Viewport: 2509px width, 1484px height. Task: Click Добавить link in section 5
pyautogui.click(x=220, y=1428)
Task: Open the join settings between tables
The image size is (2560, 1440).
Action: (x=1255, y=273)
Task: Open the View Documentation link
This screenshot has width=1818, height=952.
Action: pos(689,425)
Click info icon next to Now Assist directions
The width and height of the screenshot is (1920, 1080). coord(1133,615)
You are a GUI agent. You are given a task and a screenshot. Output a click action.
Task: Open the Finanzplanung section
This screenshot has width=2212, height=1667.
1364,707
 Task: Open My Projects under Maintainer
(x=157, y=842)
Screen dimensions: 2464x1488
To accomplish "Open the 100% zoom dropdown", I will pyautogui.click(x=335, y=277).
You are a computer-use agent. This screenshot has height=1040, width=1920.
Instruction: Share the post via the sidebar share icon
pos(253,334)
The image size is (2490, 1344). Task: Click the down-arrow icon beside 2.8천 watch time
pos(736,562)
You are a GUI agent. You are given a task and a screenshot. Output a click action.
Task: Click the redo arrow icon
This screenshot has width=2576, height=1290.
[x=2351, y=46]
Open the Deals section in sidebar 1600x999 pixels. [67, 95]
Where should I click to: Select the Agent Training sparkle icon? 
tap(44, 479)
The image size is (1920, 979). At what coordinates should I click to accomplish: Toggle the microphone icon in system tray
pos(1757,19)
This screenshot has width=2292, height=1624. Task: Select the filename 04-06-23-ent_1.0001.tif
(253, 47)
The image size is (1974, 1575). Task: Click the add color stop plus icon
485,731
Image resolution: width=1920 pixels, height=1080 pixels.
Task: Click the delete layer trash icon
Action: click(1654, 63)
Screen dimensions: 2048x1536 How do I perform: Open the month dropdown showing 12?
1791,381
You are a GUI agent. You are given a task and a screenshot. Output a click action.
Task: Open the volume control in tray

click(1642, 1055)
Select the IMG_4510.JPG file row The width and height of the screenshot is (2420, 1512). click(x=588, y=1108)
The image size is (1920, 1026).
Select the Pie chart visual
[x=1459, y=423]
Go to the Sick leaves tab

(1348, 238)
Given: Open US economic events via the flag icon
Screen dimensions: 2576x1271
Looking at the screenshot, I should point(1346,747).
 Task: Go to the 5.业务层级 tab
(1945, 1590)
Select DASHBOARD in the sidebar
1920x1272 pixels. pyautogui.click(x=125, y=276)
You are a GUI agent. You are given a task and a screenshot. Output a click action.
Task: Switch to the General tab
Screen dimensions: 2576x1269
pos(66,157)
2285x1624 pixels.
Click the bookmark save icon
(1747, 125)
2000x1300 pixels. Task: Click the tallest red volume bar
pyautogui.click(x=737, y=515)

• Aim of the task: Your task is to quote all of the data word for word.

• Exercise solution:
Viewport: 2509px width, 1484px height. Task: Click Добавить link in section 5
pyautogui.click(x=220, y=1428)
Task: Open the join settings between tables
The image size is (2560, 1440).
Action: (x=1255, y=273)
Task: Open the View Documentation link
This screenshot has width=1818, height=952.
Action: pos(689,425)
Click info icon next to Now Assist directions
The width and height of the screenshot is (1920, 1080). coord(1133,615)
You are a GUI agent. You are given a task and a screenshot. Output a click action.
Task: Open the Finanzplanung section
This screenshot has width=2212, height=1667.
1364,707
 Task: Open My Projects under Maintainer
(x=157, y=842)
Screen dimensions: 2464x1488
To accomplish "Open the 100% zoom dropdown", I will pyautogui.click(x=335, y=277).
You are a computer-use agent. This screenshot has height=1040, width=1920.
Instruction: Share the post via the sidebar share icon
pos(253,334)
The image size is (2490, 1344). Task: Click the down-arrow icon beside 2.8천 watch time
pos(736,562)
You are a GUI agent. You are given a task and a screenshot. Output a click action.
Task: Click the redo arrow icon
This screenshot has width=2576, height=1290.
[x=2351, y=46]
Open the Deals section in sidebar 1600x999 pixels. [67, 95]
Where should I click to: Select the Agent Training sparkle icon? 
tap(44, 479)
The image size is (1920, 979). At what coordinates should I click to accomplish: Toggle the microphone icon in system tray
pos(1757,19)
This screenshot has width=2292, height=1624. Task: Select the filename 04-06-23-ent_1.0001.tif
(253, 47)
The image size is (1974, 1575). Task: Click the add color stop plus icon
485,731
Image resolution: width=1920 pixels, height=1080 pixels.
Task: Click the delete layer trash icon
Action: click(1654, 63)
Screen dimensions: 2048x1536 How do I perform: Open the month dropdown showing 12?
1791,381
You are a GUI agent. You are given a task and a screenshot. Output a click action.
Task: Open the volume control in tray

click(1642, 1055)
Select the IMG_4510.JPG file row The width and height of the screenshot is (2420, 1512). click(x=588, y=1108)
The image size is (1920, 1026).
Select the Pie chart visual
[x=1459, y=423]
Go to the Sick leaves tab

(1348, 238)
Given: Open US economic events via the flag icon
Screen dimensions: 2576x1271
Looking at the screenshot, I should point(1346,747).
 Task: Go to the 5.业务层级 tab
(1945, 1590)
Select DASHBOARD in the sidebar
1920x1272 pixels. pyautogui.click(x=125, y=276)
You are a GUI agent. You are given a task and a screenshot. Output a click action.
Task: Switch to the General tab
Screen dimensions: 2576x1269
pos(66,157)
2285x1624 pixels.
Click the bookmark save icon
(1747, 125)
2000x1300 pixels. Task: Click the tallest red volume bar
pyautogui.click(x=737, y=515)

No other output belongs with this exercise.